* _WHAT TO DO_
Where a line has odd spacing or punctuation, keep it; transcribe all the entries exactly.

[Saved entries]
====================

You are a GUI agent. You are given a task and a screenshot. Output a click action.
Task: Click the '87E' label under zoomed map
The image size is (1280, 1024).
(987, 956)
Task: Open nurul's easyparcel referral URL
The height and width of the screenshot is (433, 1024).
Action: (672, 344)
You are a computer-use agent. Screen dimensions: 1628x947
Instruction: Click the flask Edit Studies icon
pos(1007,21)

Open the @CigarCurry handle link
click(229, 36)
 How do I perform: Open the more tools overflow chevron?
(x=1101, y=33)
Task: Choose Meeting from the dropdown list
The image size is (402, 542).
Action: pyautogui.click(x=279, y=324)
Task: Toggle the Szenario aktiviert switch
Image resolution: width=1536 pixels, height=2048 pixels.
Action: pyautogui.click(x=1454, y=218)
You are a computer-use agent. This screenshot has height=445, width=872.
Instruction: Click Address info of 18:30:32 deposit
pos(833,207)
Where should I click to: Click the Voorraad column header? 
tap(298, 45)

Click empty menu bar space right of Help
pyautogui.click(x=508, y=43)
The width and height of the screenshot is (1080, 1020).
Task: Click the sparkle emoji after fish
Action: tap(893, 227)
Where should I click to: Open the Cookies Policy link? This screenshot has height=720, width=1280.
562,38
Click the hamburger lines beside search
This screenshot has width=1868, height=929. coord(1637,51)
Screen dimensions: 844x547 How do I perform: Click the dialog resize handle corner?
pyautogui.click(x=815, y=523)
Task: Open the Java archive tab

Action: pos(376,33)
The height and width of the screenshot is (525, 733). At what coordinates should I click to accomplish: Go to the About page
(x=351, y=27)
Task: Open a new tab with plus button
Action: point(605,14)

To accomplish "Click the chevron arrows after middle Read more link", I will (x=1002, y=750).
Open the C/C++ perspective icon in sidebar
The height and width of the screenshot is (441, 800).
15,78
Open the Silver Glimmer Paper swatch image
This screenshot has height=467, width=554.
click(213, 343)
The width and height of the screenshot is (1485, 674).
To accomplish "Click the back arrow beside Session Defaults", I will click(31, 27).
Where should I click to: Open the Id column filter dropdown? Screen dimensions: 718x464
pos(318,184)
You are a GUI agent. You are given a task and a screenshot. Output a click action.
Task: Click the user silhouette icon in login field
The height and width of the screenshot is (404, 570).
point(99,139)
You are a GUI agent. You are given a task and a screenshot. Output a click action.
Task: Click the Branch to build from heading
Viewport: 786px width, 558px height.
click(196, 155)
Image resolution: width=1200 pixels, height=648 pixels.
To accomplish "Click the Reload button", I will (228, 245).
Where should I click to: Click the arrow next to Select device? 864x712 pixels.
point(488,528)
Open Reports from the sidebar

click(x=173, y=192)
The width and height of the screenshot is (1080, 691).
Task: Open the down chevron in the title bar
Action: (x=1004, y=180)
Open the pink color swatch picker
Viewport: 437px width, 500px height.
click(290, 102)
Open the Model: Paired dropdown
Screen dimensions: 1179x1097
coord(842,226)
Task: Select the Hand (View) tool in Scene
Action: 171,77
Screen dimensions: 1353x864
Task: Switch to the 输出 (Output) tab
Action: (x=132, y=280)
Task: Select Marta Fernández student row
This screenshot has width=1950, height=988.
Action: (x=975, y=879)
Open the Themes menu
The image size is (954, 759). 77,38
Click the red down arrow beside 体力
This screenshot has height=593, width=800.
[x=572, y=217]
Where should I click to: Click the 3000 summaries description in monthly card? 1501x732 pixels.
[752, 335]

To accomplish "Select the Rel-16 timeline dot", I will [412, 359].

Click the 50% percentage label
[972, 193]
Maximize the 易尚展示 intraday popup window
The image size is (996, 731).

====================

* _TASK RESPONSE_
You are a GUI agent. You are given a task and a screenshot. Output a click action.
Task: Click the '87E' label under zoomed map
The image size is (1280, 1024).
(987, 956)
Task: Open nurul's easyparcel referral URL
The height and width of the screenshot is (433, 1024).
Action: (672, 344)
You are a computer-use agent. Screen dimensions: 1628x947
Instruction: Click the flask Edit Studies icon
pos(1007,21)

Open the @CigarCurry handle link
click(229, 36)
 How do I perform: Open the more tools overflow chevron?
(x=1101, y=33)
Task: Choose Meeting from the dropdown list
The image size is (402, 542).
Action: pyautogui.click(x=279, y=324)
Task: Toggle the Szenario aktiviert switch
Image resolution: width=1536 pixels, height=2048 pixels.
Action: pyautogui.click(x=1454, y=218)
You are a computer-use agent. This screenshot has height=445, width=872.
Instruction: Click Address info of 18:30:32 deposit
pos(833,207)
Where should I click to: Click the Voorraad column header? 
tap(298, 45)

Click empty menu bar space right of Help
pyautogui.click(x=508, y=43)
The width and height of the screenshot is (1080, 1020).
Task: Click the sparkle emoji after fish
Action: tap(893, 227)
Where should I click to: Open the Cookies Policy link? This screenshot has height=720, width=1280.
562,38
Click the hamburger lines beside search
This screenshot has width=1868, height=929. coord(1637,51)
Screen dimensions: 844x547 How do I perform: Click the dialog resize handle corner?
pyautogui.click(x=815, y=523)
Task: Open the Java archive tab

Action: pos(376,33)
The height and width of the screenshot is (525, 733). At what coordinates should I click to accomplish: Go to the About page
(x=351, y=27)
Task: Open a new tab with plus button
Action: point(605,14)

To accomplish "Click the chevron arrows after middle Read more link", I will (x=1002, y=750).
Open the C/C++ perspective icon in sidebar
The height and width of the screenshot is (441, 800).
15,78
Open the Silver Glimmer Paper swatch image
This screenshot has height=467, width=554.
click(213, 343)
The width and height of the screenshot is (1485, 674).
To accomplish "Click the back arrow beside Session Defaults", I will click(31, 27).
Where should I click to: Open the Id column filter dropdown? Screen dimensions: 718x464
pos(318,184)
You are a GUI agent. You are given a task and a screenshot. Output a click action.
Task: Click the user silhouette icon in login field
The height and width of the screenshot is (404, 570).
point(99,139)
You are a GUI agent. You are given a task and a screenshot. Output a click action.
Task: Click the Branch to build from heading
Viewport: 786px width, 558px height.
click(196, 155)
Image resolution: width=1200 pixels, height=648 pixels.
To accomplish "Click the Reload button", I will (228, 245).
Where should I click to: Click the arrow next to Select device? 864x712 pixels.
point(488,528)
Open Reports from the sidebar

click(x=173, y=192)
The width and height of the screenshot is (1080, 691).
Task: Open the down chevron in the title bar
Action: (x=1004, y=180)
Open the pink color swatch picker
Viewport: 437px width, 500px height.
click(290, 102)
Open the Model: Paired dropdown
Screen dimensions: 1179x1097
coord(842,226)
Task: Select the Hand (View) tool in Scene
Action: 171,77
Screen dimensions: 1353x864
Task: Switch to the 输出 (Output) tab
Action: (x=132, y=280)
Task: Select Marta Fernández student row
This screenshot has width=1950, height=988.
Action: (x=975, y=879)
Open the Themes menu
The image size is (954, 759). 77,38
Click the red down arrow beside 体力
This screenshot has height=593, width=800.
[x=572, y=217]
Where should I click to: Click the 3000 summaries description in monthly card? 1501x732 pixels.
[752, 335]

To accomplish "Select the Rel-16 timeline dot", I will [412, 359].

Click the 50% percentage label
[972, 193]
Maximize the 易尚展示 intraday popup window
The image size is (996, 731).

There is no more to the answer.